• REQUIREMENT: In the records below, the line with "[spinbutton] (107, 1791)" opens the range and the line with "[Twitter] (228, 2511)" closes it; print that range exactly and nothing else.

• SUPPLIED ENTRIES:
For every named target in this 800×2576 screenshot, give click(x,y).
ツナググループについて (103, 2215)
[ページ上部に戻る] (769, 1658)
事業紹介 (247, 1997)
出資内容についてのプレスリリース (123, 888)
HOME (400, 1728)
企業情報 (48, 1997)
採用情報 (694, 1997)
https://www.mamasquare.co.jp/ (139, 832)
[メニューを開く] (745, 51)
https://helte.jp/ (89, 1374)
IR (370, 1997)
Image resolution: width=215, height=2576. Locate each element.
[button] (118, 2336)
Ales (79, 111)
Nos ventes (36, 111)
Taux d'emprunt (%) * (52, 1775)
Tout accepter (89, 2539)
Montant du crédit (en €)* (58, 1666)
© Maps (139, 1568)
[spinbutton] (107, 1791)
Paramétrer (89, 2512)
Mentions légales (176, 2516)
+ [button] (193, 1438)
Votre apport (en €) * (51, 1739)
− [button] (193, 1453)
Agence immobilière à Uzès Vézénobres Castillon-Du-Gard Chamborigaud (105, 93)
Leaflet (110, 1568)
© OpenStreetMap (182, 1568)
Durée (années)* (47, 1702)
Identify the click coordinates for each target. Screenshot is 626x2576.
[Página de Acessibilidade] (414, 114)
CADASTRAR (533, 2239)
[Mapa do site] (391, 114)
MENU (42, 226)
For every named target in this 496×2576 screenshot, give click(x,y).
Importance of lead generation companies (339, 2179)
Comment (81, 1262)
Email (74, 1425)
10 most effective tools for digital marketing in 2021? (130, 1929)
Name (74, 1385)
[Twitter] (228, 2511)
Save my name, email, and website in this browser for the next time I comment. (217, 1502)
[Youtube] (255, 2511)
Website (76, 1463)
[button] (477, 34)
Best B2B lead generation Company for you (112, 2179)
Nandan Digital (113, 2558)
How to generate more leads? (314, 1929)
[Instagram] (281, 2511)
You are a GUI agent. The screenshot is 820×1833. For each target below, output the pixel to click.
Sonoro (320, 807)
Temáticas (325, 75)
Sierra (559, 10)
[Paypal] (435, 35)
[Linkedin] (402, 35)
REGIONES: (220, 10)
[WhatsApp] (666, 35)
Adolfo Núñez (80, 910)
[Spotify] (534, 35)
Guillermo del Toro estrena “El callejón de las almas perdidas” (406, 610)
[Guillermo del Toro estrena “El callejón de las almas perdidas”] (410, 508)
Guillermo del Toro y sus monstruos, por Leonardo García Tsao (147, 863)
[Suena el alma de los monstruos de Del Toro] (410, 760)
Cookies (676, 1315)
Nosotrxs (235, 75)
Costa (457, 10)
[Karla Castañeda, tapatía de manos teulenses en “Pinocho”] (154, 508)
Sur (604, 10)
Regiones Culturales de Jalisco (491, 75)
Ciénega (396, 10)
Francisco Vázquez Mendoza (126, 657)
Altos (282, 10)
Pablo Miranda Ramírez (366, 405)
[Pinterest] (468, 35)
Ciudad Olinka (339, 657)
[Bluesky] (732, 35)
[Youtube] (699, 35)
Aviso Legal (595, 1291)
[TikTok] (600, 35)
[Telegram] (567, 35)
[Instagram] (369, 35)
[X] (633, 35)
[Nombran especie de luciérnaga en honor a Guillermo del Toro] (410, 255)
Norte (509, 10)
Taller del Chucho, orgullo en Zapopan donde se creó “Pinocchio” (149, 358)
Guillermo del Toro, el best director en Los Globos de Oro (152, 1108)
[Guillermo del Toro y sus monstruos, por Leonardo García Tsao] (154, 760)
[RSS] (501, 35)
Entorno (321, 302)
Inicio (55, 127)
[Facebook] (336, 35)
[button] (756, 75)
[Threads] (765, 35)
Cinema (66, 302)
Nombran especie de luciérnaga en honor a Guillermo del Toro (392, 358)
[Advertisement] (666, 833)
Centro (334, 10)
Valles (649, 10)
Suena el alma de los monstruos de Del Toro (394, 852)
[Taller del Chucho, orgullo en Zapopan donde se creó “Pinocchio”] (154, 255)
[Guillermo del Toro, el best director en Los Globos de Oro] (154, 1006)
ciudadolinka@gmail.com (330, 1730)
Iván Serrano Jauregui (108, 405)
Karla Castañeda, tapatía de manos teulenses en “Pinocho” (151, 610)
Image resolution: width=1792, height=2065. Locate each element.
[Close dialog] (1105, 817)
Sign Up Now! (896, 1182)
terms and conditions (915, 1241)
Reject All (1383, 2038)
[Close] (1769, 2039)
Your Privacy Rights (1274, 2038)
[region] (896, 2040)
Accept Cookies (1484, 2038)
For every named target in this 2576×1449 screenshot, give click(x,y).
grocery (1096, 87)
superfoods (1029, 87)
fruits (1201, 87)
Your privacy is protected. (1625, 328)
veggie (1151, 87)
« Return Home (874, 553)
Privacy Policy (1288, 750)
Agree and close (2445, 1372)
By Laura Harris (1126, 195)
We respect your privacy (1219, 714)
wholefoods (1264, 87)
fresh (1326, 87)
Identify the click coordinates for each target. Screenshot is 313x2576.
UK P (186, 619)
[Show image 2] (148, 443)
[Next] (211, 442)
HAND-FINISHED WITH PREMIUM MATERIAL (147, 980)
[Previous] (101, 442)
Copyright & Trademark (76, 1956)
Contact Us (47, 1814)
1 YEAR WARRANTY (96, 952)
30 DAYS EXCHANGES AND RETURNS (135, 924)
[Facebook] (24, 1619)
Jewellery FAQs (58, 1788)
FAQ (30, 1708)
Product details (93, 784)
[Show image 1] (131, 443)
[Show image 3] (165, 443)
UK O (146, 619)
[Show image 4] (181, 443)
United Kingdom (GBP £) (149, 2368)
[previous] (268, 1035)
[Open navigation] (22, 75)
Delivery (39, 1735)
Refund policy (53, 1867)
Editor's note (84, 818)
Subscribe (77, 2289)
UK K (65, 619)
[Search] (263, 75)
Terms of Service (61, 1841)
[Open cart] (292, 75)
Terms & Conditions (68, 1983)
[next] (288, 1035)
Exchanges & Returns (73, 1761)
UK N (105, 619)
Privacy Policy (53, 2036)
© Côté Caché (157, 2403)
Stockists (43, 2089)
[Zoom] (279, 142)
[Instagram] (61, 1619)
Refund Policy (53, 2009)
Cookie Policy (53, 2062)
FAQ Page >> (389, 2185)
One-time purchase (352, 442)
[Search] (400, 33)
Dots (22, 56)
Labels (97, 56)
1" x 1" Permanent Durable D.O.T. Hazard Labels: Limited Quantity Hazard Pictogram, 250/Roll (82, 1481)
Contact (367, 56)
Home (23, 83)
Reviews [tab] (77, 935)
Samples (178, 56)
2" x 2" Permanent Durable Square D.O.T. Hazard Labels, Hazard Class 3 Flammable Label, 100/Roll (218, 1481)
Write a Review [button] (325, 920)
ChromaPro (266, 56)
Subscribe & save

• SOLUTION TO THIS PROBLEM:
[spinbutton] (107, 1791)
Paramétrer (89, 2512)
Mentions légales (176, 2516)
+ [button] (193, 1438)
Votre apport (en €) * (51, 1739)
− [button] (193, 1453)
Agence immobilière à Uzès Vézénobres Castillon-Du-Gard Chamborigaud (105, 93)
Leaflet (110, 1568)
© OpenStreetMap (182, 1568)
Durée (années)* (47, 1702)
Identify the click coordinates for each target. Screenshot is 626x2576.
[Página de Acessibilidade] (414, 114)
CADASTRAR (533, 2239)
[Mapa do site] (391, 114)
MENU (42, 226)
For every named target in this 496×2576 screenshot, give click(x,y).
Importance of lead generation companies (339, 2179)
Comment (81, 1262)
Email (74, 1425)
10 most effective tools for digital marketing in 2021? (130, 1929)
Name (74, 1385)
[Twitter] (228, 2511)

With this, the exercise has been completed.